- **What the task requires**: Your answer should consist only of the lines below from the one with "Click the pop-out icon above the preview" through the one with "Task: Click the 'JAR", copied exactly.

..........

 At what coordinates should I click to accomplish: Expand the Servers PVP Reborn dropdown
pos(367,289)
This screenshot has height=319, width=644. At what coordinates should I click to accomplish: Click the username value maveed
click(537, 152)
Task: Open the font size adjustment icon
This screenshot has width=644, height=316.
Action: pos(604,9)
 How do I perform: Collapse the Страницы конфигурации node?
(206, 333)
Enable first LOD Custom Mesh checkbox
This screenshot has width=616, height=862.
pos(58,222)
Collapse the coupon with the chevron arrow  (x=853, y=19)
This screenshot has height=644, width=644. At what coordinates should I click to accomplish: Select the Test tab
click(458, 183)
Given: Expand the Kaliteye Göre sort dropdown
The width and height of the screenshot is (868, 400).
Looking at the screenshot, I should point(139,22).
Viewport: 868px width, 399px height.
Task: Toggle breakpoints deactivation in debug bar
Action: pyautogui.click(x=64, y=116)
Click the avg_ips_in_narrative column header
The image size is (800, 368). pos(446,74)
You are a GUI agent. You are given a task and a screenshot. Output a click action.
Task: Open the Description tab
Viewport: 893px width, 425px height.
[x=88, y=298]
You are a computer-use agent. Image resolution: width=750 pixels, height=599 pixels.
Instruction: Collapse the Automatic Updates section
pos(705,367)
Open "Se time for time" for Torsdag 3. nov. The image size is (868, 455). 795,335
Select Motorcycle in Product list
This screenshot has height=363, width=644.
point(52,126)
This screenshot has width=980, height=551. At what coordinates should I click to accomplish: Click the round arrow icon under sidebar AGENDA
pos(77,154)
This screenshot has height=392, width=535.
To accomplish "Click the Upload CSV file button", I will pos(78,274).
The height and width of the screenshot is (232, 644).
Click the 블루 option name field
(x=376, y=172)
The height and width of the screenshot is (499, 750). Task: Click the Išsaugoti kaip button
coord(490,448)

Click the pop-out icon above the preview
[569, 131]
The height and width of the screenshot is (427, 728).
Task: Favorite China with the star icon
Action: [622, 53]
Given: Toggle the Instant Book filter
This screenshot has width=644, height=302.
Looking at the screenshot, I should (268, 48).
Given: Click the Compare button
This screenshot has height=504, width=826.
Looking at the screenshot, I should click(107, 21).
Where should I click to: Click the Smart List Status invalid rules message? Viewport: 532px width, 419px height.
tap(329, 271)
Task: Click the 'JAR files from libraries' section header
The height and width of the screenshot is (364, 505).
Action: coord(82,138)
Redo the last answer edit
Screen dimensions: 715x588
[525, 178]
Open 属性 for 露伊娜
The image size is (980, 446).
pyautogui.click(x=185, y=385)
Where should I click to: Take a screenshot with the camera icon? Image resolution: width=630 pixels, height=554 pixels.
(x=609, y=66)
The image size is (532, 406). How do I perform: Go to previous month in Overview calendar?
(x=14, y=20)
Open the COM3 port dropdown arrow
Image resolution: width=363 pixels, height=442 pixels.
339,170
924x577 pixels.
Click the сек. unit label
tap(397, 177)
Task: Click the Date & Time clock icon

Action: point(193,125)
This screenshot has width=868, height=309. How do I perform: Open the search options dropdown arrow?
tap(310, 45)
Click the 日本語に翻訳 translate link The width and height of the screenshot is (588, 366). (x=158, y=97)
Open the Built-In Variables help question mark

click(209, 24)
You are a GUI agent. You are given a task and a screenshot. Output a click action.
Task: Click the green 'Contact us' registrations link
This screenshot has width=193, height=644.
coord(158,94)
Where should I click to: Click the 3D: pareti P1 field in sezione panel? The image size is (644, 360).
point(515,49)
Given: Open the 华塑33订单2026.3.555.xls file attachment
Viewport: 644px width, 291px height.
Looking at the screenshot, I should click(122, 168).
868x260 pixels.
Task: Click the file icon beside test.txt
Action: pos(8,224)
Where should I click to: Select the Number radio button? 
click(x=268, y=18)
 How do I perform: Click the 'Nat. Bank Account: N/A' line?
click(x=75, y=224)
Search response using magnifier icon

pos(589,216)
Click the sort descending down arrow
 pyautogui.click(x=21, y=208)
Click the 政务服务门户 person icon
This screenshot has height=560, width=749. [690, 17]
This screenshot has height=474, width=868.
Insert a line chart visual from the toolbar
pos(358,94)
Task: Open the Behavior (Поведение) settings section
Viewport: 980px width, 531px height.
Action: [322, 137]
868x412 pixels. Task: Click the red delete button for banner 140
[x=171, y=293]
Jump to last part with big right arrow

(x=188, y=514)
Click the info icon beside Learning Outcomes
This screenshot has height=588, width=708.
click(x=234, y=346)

..........

- **Solution to the exercise**:
Click the pop-out icon above the preview
[569, 131]
The height and width of the screenshot is (427, 728).
Task: Favorite China with the star icon
Action: [622, 53]
Given: Toggle the Instant Book filter
This screenshot has width=644, height=302.
Looking at the screenshot, I should (268, 48).
Given: Click the Compare button
This screenshot has height=504, width=826.
Looking at the screenshot, I should click(107, 21).
Where should I click to: Click the Smart List Status invalid rules message? Viewport: 532px width, 419px height.
tap(329, 271)
Task: Click the 'JAR files from libraries' section header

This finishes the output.